Counting only lines below that contain the string "click", give the total as a single number.

__DATASET CONTENT__:
== Segment start ==

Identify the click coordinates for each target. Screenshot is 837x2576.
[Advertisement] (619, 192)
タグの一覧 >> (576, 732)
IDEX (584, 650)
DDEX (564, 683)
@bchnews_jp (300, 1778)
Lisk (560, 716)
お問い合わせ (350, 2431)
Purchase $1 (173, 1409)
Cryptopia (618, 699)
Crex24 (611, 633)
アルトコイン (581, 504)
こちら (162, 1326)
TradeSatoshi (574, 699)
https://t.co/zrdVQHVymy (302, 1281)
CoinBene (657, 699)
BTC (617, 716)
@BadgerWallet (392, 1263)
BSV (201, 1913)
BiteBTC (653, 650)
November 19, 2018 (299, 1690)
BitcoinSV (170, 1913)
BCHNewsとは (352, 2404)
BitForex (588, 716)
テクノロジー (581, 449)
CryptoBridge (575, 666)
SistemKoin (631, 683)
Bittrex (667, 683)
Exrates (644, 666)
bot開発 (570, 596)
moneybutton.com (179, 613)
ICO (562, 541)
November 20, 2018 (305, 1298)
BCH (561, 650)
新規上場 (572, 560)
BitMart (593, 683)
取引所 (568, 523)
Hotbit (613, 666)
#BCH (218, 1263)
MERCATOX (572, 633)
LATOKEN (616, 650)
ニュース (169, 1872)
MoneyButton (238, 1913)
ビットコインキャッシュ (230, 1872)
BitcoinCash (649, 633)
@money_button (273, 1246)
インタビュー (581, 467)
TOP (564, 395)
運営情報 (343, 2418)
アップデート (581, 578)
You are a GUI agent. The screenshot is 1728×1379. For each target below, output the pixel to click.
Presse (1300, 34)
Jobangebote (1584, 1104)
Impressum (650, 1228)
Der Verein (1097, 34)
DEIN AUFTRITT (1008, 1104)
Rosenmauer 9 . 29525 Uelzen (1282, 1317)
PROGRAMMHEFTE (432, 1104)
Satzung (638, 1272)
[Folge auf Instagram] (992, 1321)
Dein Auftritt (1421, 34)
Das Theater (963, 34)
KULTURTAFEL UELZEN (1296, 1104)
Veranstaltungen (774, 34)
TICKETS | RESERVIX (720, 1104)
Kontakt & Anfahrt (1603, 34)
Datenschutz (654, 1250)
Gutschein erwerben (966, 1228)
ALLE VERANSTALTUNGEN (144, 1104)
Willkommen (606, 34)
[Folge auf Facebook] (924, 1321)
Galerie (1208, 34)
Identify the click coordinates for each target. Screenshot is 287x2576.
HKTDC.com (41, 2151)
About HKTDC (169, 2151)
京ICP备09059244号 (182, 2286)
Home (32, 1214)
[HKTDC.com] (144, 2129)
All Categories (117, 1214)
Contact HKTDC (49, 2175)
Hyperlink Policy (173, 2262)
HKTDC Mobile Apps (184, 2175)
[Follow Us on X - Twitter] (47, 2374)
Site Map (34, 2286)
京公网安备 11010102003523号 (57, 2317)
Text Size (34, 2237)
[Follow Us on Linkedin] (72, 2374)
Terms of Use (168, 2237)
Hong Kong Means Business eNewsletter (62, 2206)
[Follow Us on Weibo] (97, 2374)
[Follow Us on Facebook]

== Segment end ==

__FINAL ANSWER__: 3